-- Supplied data follows --
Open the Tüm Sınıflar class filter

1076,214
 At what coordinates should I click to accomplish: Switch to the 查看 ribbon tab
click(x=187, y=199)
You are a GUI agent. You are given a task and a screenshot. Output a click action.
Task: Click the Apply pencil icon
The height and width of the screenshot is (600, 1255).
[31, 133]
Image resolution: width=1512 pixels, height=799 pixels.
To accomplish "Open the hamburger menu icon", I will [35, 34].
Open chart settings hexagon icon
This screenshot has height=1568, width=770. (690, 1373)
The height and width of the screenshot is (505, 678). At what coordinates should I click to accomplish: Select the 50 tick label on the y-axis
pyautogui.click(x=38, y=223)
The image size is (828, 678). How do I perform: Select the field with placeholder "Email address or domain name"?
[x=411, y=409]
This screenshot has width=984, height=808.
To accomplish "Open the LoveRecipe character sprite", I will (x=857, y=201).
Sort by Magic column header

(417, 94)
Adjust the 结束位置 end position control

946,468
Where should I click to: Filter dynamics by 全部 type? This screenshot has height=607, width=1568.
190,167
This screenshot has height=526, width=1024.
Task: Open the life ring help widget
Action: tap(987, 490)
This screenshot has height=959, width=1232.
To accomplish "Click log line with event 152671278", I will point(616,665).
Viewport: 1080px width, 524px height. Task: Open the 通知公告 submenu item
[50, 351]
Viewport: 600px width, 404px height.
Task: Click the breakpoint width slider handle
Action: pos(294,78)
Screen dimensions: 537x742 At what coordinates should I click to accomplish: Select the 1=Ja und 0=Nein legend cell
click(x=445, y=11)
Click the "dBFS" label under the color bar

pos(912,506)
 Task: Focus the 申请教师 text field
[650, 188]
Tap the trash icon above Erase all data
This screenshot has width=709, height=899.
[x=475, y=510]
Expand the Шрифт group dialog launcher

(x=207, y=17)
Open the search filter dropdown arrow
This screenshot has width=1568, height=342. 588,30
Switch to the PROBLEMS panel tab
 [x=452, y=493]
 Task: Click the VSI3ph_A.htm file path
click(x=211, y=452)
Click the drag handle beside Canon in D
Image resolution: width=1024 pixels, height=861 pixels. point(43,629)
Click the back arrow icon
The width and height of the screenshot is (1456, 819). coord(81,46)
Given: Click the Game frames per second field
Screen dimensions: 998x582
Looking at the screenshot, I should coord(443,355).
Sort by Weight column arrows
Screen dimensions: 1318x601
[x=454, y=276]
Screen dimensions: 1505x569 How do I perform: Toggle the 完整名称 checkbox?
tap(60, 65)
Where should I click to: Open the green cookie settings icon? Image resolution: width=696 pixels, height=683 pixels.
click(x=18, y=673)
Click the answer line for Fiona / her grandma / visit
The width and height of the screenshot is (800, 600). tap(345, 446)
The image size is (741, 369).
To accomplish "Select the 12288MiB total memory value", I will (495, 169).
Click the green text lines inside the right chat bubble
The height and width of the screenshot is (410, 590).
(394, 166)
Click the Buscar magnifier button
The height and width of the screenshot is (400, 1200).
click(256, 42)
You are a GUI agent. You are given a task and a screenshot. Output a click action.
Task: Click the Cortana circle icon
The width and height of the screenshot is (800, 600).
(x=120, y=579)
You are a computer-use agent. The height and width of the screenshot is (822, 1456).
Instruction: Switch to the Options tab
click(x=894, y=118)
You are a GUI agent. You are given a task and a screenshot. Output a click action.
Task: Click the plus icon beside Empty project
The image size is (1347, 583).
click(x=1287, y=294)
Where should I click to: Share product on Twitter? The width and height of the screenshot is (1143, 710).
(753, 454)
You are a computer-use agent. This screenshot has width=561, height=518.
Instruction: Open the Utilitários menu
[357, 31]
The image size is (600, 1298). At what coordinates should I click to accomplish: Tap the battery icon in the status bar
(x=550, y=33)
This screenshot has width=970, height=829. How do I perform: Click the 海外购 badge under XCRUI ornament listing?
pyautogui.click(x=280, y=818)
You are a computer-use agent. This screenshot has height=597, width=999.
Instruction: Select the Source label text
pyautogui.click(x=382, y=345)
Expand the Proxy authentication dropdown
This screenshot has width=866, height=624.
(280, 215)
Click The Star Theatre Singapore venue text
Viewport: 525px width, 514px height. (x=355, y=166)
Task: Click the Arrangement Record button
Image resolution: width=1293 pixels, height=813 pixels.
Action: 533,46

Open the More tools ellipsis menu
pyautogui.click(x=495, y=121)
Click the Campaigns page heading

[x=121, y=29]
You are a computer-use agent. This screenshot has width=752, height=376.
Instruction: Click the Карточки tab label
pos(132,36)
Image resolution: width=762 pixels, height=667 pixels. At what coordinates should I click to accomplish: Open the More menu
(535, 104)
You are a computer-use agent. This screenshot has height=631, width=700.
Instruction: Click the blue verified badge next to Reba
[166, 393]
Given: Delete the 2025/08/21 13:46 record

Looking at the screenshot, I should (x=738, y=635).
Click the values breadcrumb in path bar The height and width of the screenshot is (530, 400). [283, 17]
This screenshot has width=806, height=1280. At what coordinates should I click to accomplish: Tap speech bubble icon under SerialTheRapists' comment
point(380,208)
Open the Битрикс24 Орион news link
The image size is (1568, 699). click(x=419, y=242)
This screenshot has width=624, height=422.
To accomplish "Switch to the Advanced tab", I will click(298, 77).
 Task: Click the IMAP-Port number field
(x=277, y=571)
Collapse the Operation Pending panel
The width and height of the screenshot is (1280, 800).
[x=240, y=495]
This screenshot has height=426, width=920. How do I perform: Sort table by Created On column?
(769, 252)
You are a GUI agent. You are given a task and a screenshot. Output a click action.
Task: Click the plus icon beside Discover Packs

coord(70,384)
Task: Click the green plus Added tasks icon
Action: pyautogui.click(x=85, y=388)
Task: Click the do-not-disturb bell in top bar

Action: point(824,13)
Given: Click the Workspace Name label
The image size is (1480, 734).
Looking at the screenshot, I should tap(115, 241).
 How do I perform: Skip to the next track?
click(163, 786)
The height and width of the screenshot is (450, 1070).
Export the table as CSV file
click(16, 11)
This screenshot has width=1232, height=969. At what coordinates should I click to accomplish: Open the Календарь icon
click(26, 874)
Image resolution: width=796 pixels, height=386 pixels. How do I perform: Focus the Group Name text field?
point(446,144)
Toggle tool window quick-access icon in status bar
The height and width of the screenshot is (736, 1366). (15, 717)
-- Supplied data concluded --
__What is expected__. Whenever a line above includes the string "computer", copy it.

__Reply to the exercise__.
You are a computer-use agent. The height and width of the screenshot is (822, 1456).
You are a computer-use agent. This screenshot has width=561, height=518.
You are a computer-use agent. This screenshot has height=597, width=999.
You are a computer-use agent. This screenshot has width=752, height=376.
You are a computer-use agent. This screenshot has height=631, width=700.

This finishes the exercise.